#In this lab we'll investigate the probability distribution that is most central to statistics:
# the normal distribution. If we are confident that our data are nearly normal, that opens the door to many powerful statistical methods. Here we'll use the graphical tools of R to assess the normality of our data and also learn how to generate random numbers from a normal distribution.
#The Data
# This week we'll be working with measurements of body dimensions. This data set contains measurements from 247 men and
# 260 women, most of whom were considered healthy young adults.
download.file("http://www.openintro.org/stat/data/bdims.RData", destfile = "bdims.RData")
load("bdims.RData")
#Let's take a quick peek at the first few rows of the data.
head(bdims)
## bia.di bii.di bit.di che.de che.di elb.di wri.di kne.di ank.di sho.gi
## 1 42.9 26.0 31.5 17.7 28.0 13.1 10.4 18.8 14.1 106.2
## 2 43.7 28.5 33.5 16.9 30.8 14.0 11.8 20.6 15.1 110.5
## 3 40.1 28.2 33.3 20.9 31.7 13.9 10.9 19.7 14.1 115.1
## 4 44.3 29.9 34.0 18.4 28.2 13.9 11.2 20.9 15.0 104.5
## 5 42.5 29.9 34.0 21.5 29.4 15.2 11.6 20.7 14.9 107.5
## 6 43.3 27.0 31.5 19.6 31.3 14.0 11.5 18.8 13.9 119.8
## che.gi wai.gi nav.gi hip.gi thi.gi bic.gi for.gi kne.gi cal.gi ank.gi
## 1 89.5 71.5 74.5 93.5 51.5 32.5 26.0 34.5 36.5 23.5
## 2 97.0 79.0 86.5 94.8 51.5 34.4 28.0 36.5 37.5 24.5
## 3 97.5 83.2 82.9 95.0 57.3 33.4 28.8 37.0 37.3 21.9
## 4 97.0 77.8 78.8 94.0 53.0 31.0 26.2 37.0 34.8 23.0
## 5 97.5 80.0 82.5 98.5 55.4 32.0 28.4 37.7 38.6 24.4
## 6 99.9 82.5 80.1 95.3 57.5 33.0 28.0 36.6 36.1 23.5
## wri.gi age wgt hgt sex
## 1 16.5 21 65.6 174.0 1
## 2 17.0 23 71.8 175.3 1
## 3 16.9 28 80.7 193.5 1
## 4 16.6 23 72.6 186.5 1
## 5 18.0 22 78.8 187.2 1
## 6 16.9 21 74.8 181.5 1
# You'll see that for every observation we have 25 measurements, many of which are either diameters or girths.
# A key to the variable names can be found at http://www.openintro.org/stat/data/bdims.php, but we'll be focusing on just
# three columns to get started: weight in kg ( wgt ), height in cm ( hgt ), and sex ( 1 indicates male, 0 indicates female).
#Since males and females tend to have different body dimensions, it will be useful to create two additional data sets:
#one with only men and another with only women.``
mdims <- subset(bdims, sex == 1)
fdims <- subset(bdims, sex == 0)
# 1.Make a histogram of men's heights and a histogram of women's heights.
# How would you compare the various aspects of the two distributions?
#The normal distribution
# In your description of the distributions, did you use words like bell-shaped or normal?
# It's tempting to say so when faced with a unimodal symmetric distribution.
# To see how accurate that description is, we can plot a normal distribution curve on top of a histogram to see how closely
# the data follow a normal distribution.

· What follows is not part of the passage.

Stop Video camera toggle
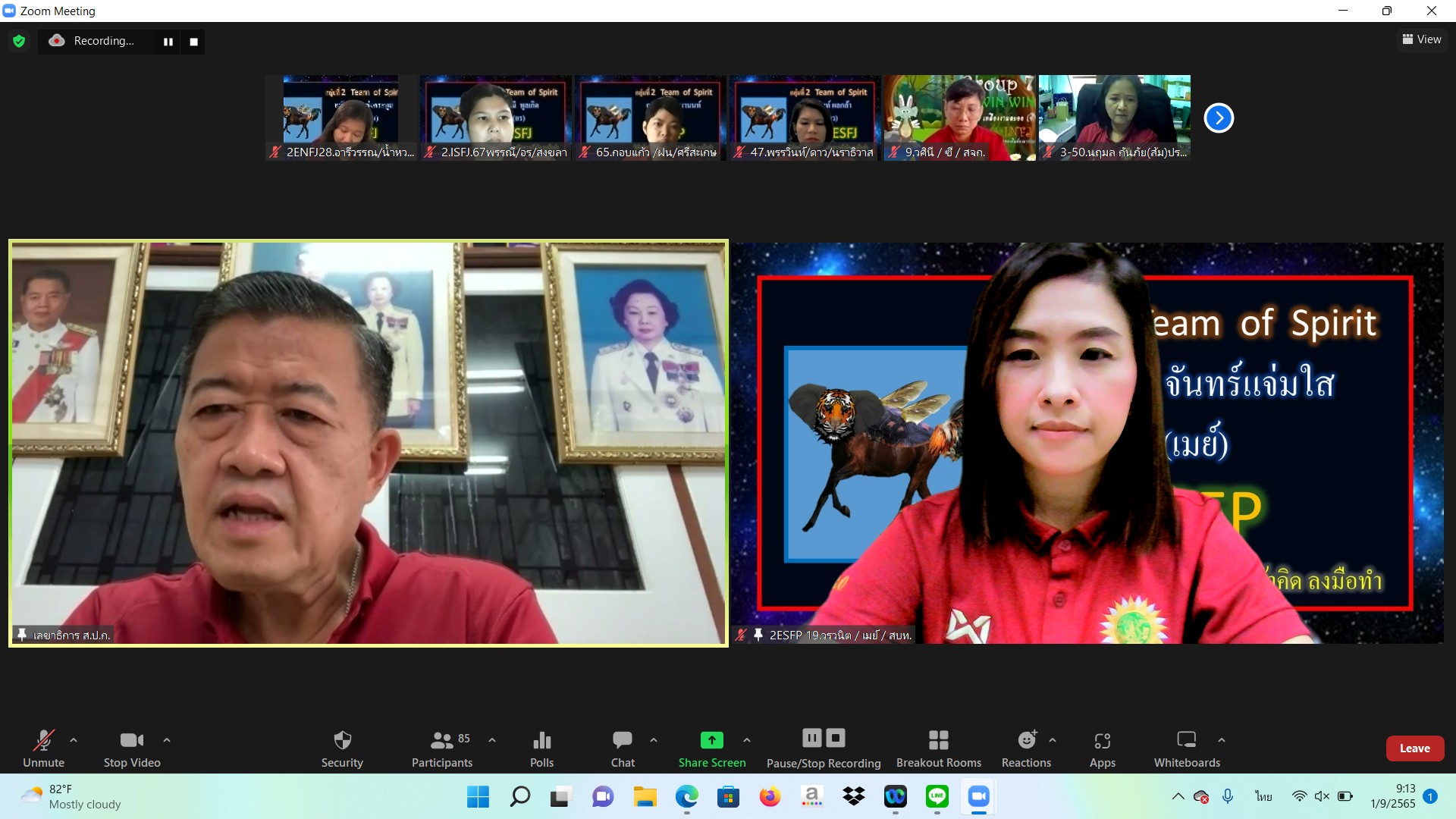This screenshot has height=819, width=1456. click(x=132, y=748)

This normal curve should have the same mean and standard deviation as the data.
# We'll be working with women's heights, so let's store them as a separate object and then calculate some statistics that
#will be referenced later.
fhgtmean <- mean(fdims$hgt) # mean of Female Height
fhgtsd <- sd(fdims$hgt) # StdDev of Female Height
# Next we make a density histogram to use as the backdrop and use the lines function to overlay a normal probability curve.

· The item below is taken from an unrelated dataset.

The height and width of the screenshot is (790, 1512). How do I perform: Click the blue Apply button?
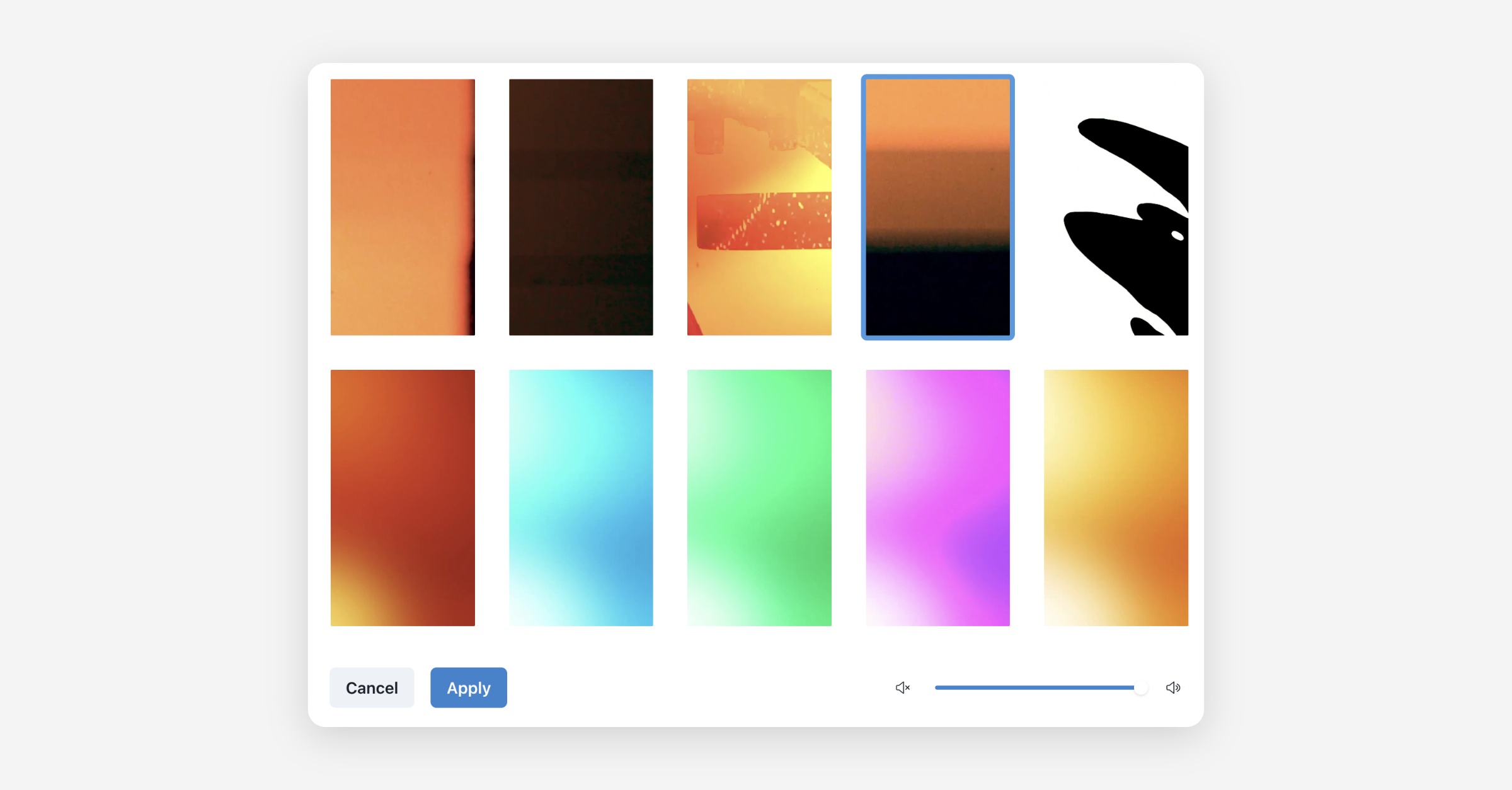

# The difference between a frequency histogram and a density histogram is that while in a frequency histogram the heights
# of the bars add up to the total number of observations, in a density histogram the areas of the bars add up to 1.
# The area of each bar can be calculated as simply the height times the width of the bar.
# Using a density histogram allows us to properly overlay a normal distribution curve over the histogram since the curve
# is a normal probability density function. Frequency and density histograms both display the same exact shape;
# they only differ in their y-axis. You can verify this by comparing the frequency histogram you constructed earlier and the
# density histogram created by the commands below.
hist(fdims$hgt ) # hist(fdims$hgt)

hist(fdims$hgt, probability = TRUE ,ylim = c(0, 0.06) ) # hist(fdims$hgt)
x <- 140:190
y <- dnorm(x = x, mean = fhgtmean, sd = fhgtsd)
lines(x = x, y = y, col = "blue")

## EXPLANATION OF THE ABOVE STATEMENTS FOR PLOTTING
# After plotting the density histogram with the first command,
# we create the x- and y-coordinates for the normal curve.
# We chose the x range as 140 to 190 in order to span the entire range of
# fheight .
# To create y , we use dnorm to calculate the density of each of those
# x-values in a distribution that is normal with mean fhgtmean and
# standard deviation fhgtsd .
# The final command draws a curve on the existing plot (the density histogram)
# by connecting each of the points specified by x and y .
# The argument col simply sets the color for the line to be drawn.
# If we left it out, the line would be drawn in black.
# The top of the curve is cut off because the limits of the
# x- and y-axes are set to best fit the histogram.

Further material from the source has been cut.